そんな中イギリスのノーフォークで起こった、Kett's Rebellion(ケッツの反乱)というイギリスの「囲い込み」に対する反乱が起こりました。

 

『Spirals of Fate』では、そのKett's Rebellionの始まりから終わりまでを、フィクションを交えて描いた作品です。

 

『Spirals of Fate』に登場する地位の高い人物は、実在し実際にKett's Rebellionにかかわった人物で、身分の低い登場人物のほどんどはフィクションです。

 

 

『Spirals of Fate』の感想

 学校で習ったイギリスの宗教の問題や囲い込みを物語の背景に、とても状況が詳しく書かれている歴史小説でした。

 

歴史の事実に沿うだけでなく、それぞれの登場人物の設定がしっかりとしていて、本当にこういう人物がいただろうな、と思わせるような描かれ方でした。

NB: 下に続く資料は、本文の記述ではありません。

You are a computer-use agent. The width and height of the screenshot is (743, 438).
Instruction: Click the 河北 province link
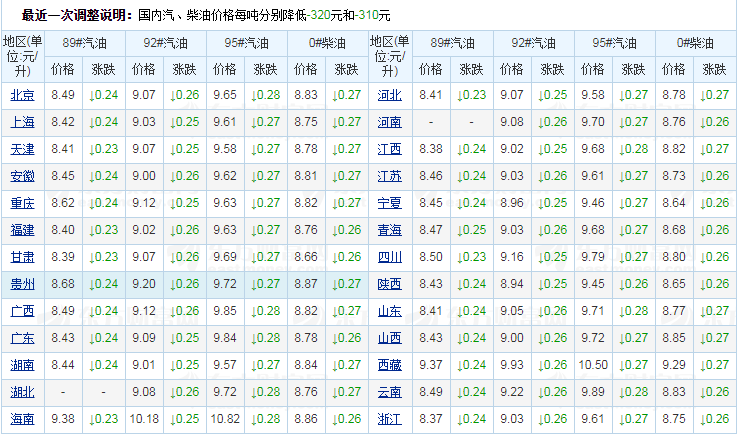[x=389, y=95]
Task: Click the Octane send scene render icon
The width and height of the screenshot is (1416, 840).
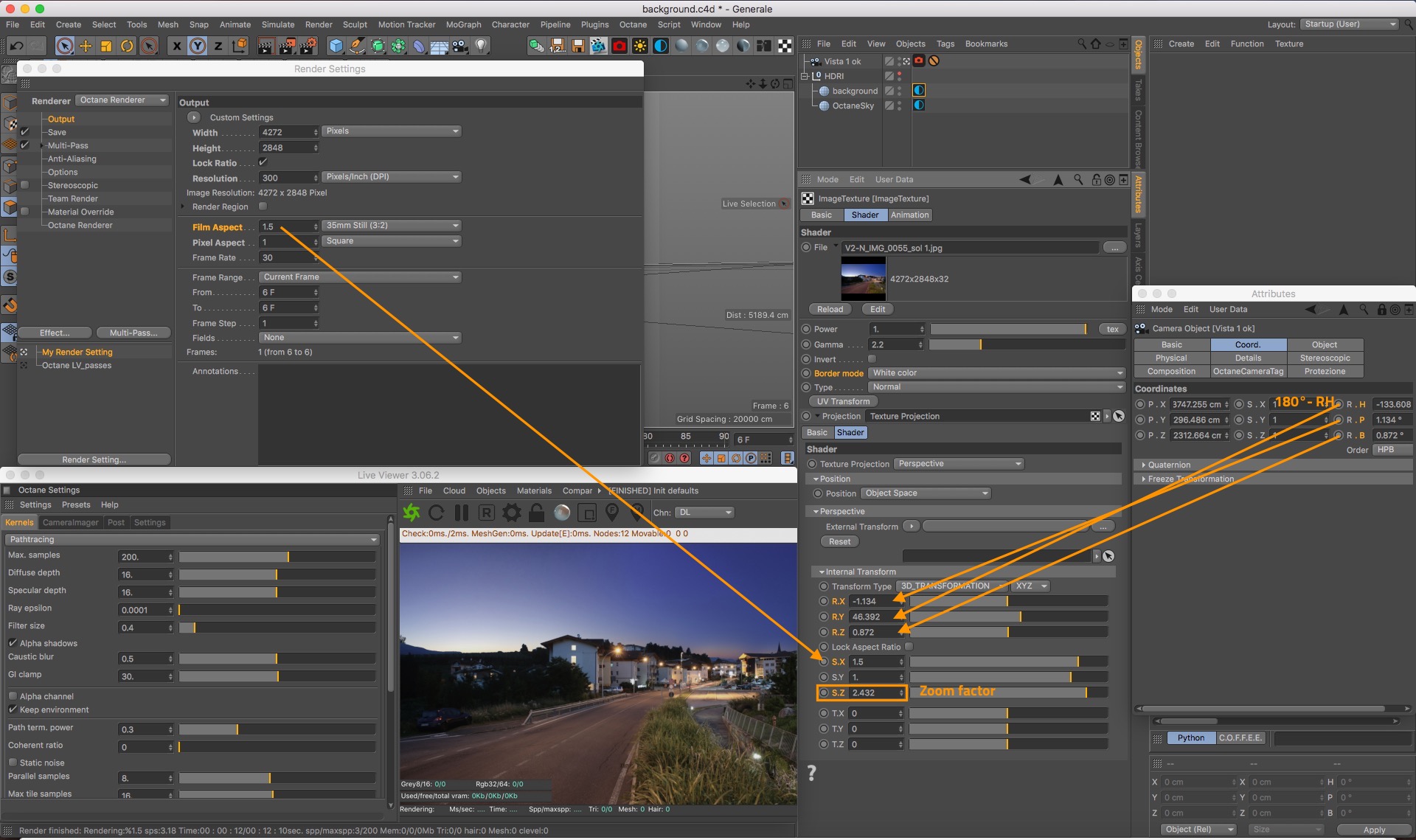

こういう人物だからこそ、こういう発想に至り、こういう発言をして、こういう物事が周りで起こるんだろうな、と読んでいて話の中に引き込まれていきました。

 

それぞれの登場人物のひょんな言動から町中どころか、イギリス王室までをも巻き込む大反乱にまで発展していく様子が詳細に描かれていて、本当に歴史ってきっと些細なことが重なって、大事件に発展していったことばかりなんだろうな、と読んでいて思いました。

 

 『Spiral of Fate』の物語になったKett's Rebellionが実際に起こったイギリスのノーフォークにはKett's Rebellionのゆかりの地が残っているようです。実際にノーフォークにいってみたくもなりました。

 

 『Spiral of Fate』は物語として面白いだけでなく、事実を基にしているところがこの本のすごいところです。当時のイギリスの社会状況や、様子が知ることができるので、イギリス好きの方、歴史好きの方は特に楽しめる1冊だと思います。